Exercises to complete
- 1) According to the Southern Strategy excerpt, which five "deep south" states did Goldwater win in 1964?
- 2) Using the Southern Strategy excerpt, decide whether each statement agrees with it: (a) Wallace ran as an independent in 1968. (b) Wallace won his first run for Governor in 1958. (c) The Republican Party was originally a southern regional party. Give yes or no for each, with the deciding words quoted from the excerpt.
- 3) Duplicate the stretch of the Southern Strategy excerpt from "In 1964, besides" through "like King's assassination." word for word.

Excerpted text
*****

The story of George Wallace is similar. He was a lifelong Dem (as were most white Alabamans back then). Although as Judge he blocked many civil rights and desegregation efforts, he lost his first run as Governor in 1958 to an even bigger racist, and was quoted as saying "you know why I lost that governor's race? ... I was outniggered by John Patterson. And I'll tell you here and now, I will never be outniggered again." True to his word, he became a very outspoken segregationist, and by the next election won the white supremacist vote and therefore the Governorship of AL.

In 1964, besides his home state of AZ, the only 5 states that Goldwater won was the 5 "deep south" states of AL, LA, GA, SC, and MS. But that showed that the south could be taken from the Dems by appealing to anti civil rights conservatives, which was Goldwater's platform against Johnson who has just signed the Civil Rights Act. In 1968, Nixon's campaign put the "southern strategy" into effect by speaking against Justice Warren's "liberal" application of the Civil Rights Act and using "law and order" rhetoric about forcibly putting down the racial unrest erupting due to things like King's assassination.

However, Wallace, still a Dem, proved that the way to win the deep south was with deeper and stronger racism. He ran as an independent, and explicitly endorsed segregation and attacked the Civil Rights Act that Republican majorities in Congress had just vote for 4 years prior. Nixon succeeded in getting a number of southern states, but Wallace "outniggered" Nixon and took 4 of the 5 deep south states plus Arkansas. In fact, because Wallace and Nixon split the racist vote, if just 150k votes across a couple states had gone differently, the election would have been decided by the Dem controlled congress and Nixon would likely have lost to Humphrey.
 
...They seem to think that once black people were freed from slavery they became pure equals and thus if they didn’t succeed in life or business it’s purely due to their own inherent laziness or stupidity. Furthermore, any government help they receive would thus be an unfair hand out.

Some lazy and stupid people refuse to cooperate with other peoples' efforts to help them.
 
The Republican Party was originally a northern regional party, and it was the party that succeeded in succeeding the Whig Party after that party broke up.

It was strong in the northern and western states, while the Democratic Party was strong in the ex-Confederacy. But the Democratic Party attracted followers from Irish, Italian, and Eastern European immigrants in northern cities, and eventually also northern blacks. The Northern Democrats became sympathetic to civil-rights efforts, and that eventually caused a split between the northern Democrats and the southern ones, the Dixiecrats.

When Strom Thurmond ran for President in his States' Rights Party, it was one of those events whose full significance became apparent only in retrospect. But it was already an indication that civil-rights concerns were causing a split in the Democratic Party. The split became stronger and stronger, and in 1964, Republican Barry Goldwater appealed to disgruntled Dixiecrats. In 1968, George Wallace ran outside both major parties and got enough of the Dixiecrat vote to get some electoral votes. Not long after that, Richard Nixon devised his Southern Strategy for appealing for Dixiecrats, and that ended up making the Republican Party the party of Jefferson Davis. The electoral map now looks like a mirror image of the electoral map from 1900. The two parties have exchanged constituencies, and the Republican Party now gets a lot of its support from white people in areas where there were lots of slaves, for all that that implies about that party.

*****

Extracted information
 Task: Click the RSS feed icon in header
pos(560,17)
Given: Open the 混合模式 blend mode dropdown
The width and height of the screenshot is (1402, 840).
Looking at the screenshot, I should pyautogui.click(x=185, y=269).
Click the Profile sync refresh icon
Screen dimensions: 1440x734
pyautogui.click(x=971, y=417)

*****

Task-by-task results
- 1) AL, LA, GA, SC, and MS.

- 2)
(a) Yes: "He ran as an independent"
(b) No: "he lost his first run as Governor in 1958"
(c) No: "The Republican Party was originally a northern regional party"

- 3)
In 1964, besides his home state of AZ, the only 5 states that Goldwater won was the 5 "deep south" states of AL, LA, GA, SC, and MS. But that showed that the south could be taken from the Dems by appealing to anti civil rights conservatives, which was Goldwater's platform against Johnson who has just signed the Civil Rights Act. In 1968, Nixon's campaign put the "southern strategy" into effect by speaking against Justice Warren's "liberal" application of the Civil Rights Act and using "law and order" rhetoric about forcibly putting down the racial unrest erupting due to things like King's assassination.